Мемуары Казановы (Казанова) - страница 112

— Я никак не могу понять, — добавила графиня, — что толкнуло ее на пострижение: она красива, богата, независима, обладает острым умом, изысканна и к тому же, я твердо знаю, большая вольнодумка. Она постриглась без всякой причины: это просто причуда, каприз.

— Вы полагаете, она счастлива?

— Да, если только она не раскаивается или не раскаивалась. Но если даже это и произойдет, у нее достаточно ума, чтобы никто об этом не узнал.

Убежденный таинственным видом графини в правильности моей догадки о любовнике М. М., я решил пренебречь этим и в послеобеденный час отправился в Мурано. С учащенно бьющимся сердцем позвонил я у ворот монастыря и от имени графини С. попросил вызвать в приемную М. М. Маленькая приемная была закрыта, привратница провела меня в Другую. Я вошел, снял маску, опустился на стул и стал ждать мое божество.

Первый час прошел довольно быстро, но вот я начал подумывать, что ожидание затягивается. Может быть, привратница не поняла меня? Я подошел к двери, позвонил и спросил, предупреждена ли сестра М. М. Чей-то голос ответил мне, что предупреждена. Но через несколько минут в приемную вошла старуха, приблизилась ко мне, прошамкав беззубым ртом: «Мать Мария занята на весь день». Сказала, повернулась и ушла.

Вот ужасная минута, какая случается и в жизни самого удачливого человека! Такие минуты унизительны, оскорбительны, убийственны.

Первым моим чувством было почти доходящее до бешенства ужасающее презрение к самому себе. Затем презрительное отвращение к обманщице несколько поумерило мою скорбь. Так поступить могла только самая бесстыдная из женщин, к тому же еще и лишенная здравого смысла. Ведь тех двух ее писем, которые сохранились у меня, было достаточно, чтобы погубить ее репутацию, захоти я отомстить ей. А она должна была ожидать моей мести. Чтобы пренебречь всем этим, надо быть совершенно безумной. Но то, что я слышал от графини Коронини, говорило мне, что безумной М. М. не назовешь.

Говорят, «время дает советы»; оно дает также успокоение, а размышление проясняет мысли. Поразмыслив, я нашел, что, по сути, ничего особенного в этом происшествии нет и что, не будь я ослеплен чарами монахини и собственным самолюбием, я бы это понял сначала.
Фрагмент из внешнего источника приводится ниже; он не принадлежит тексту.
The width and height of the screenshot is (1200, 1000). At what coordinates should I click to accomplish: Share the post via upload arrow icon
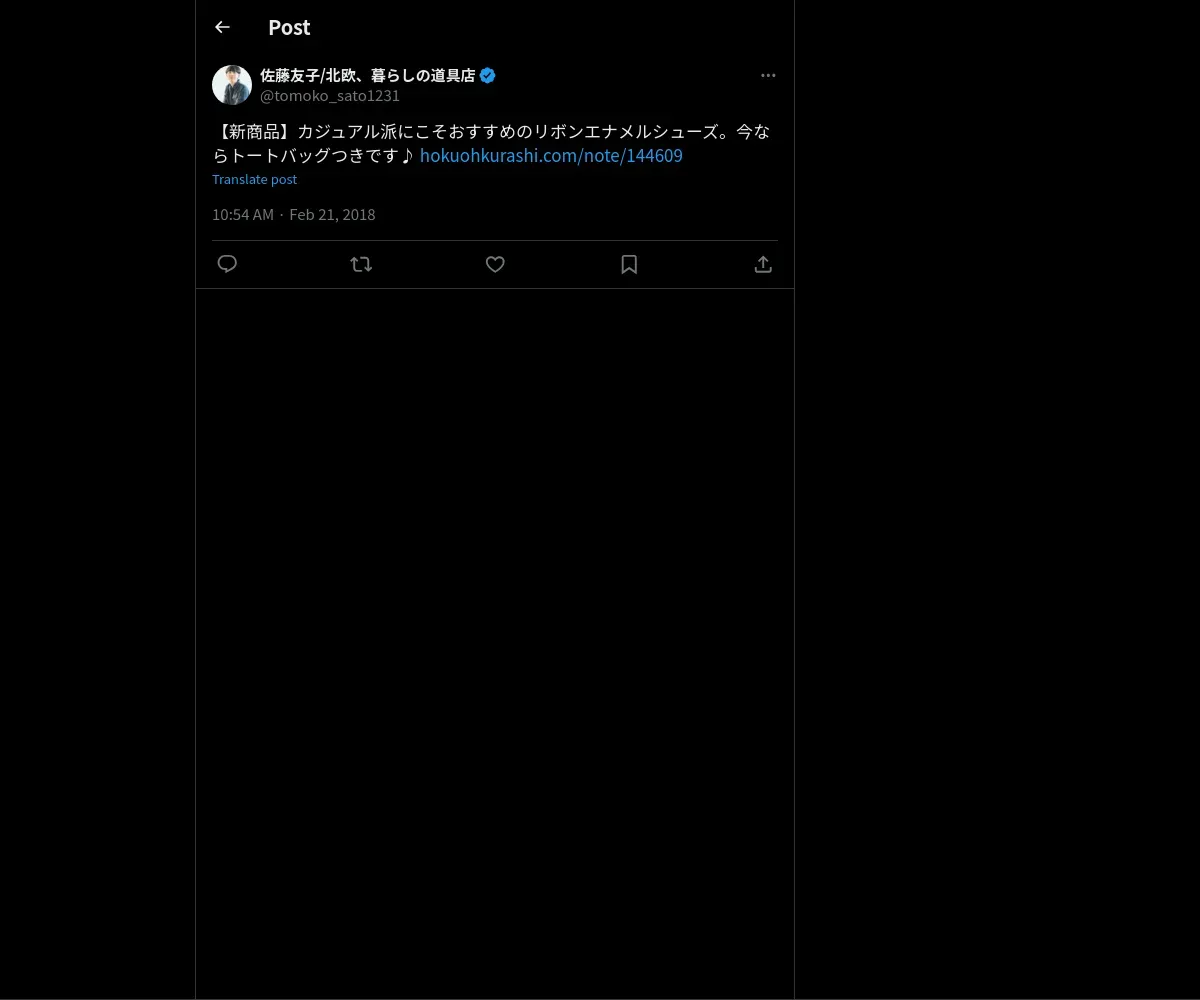(x=763, y=264)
Но эти благоразумные размышления не отвратили все же меня от мысли о мщении. Однако ничего низкого я не мог допустить., И я решил играть полнейшее безразличие. «Конечно, — говорил я себе, — в следующий раз она не будет занята, но больше я в ловушку не попадусь. Я докажу ей, что меня ее выходка не задела, и просто отошлю ей ее письма с холодной сопроводительной запиской, чтобы не дать ей ни малейшего удовлетворения». Но больше всего меня беспокоила обязанность бывать на мессах в их церкви: не зная о моей связи С К. К., она, чего доброго, решит, что я прихожу туда только для того, чтобы дать ей возможность назначить мне новое рандеву… Я принялся составлять письмо, но, желая, чтобы ни малейшего следа моей досады в нем не чувствовалось, я оставил его на моем бюро, чтобы назавтра перечитать с холодной головой. Предосторожность оказалась не лишней: утром я разорвал письмо на мелкие кусочки: столько в нем было слабости, любви обиды, что она вдоволь бы посмеялась надо мной.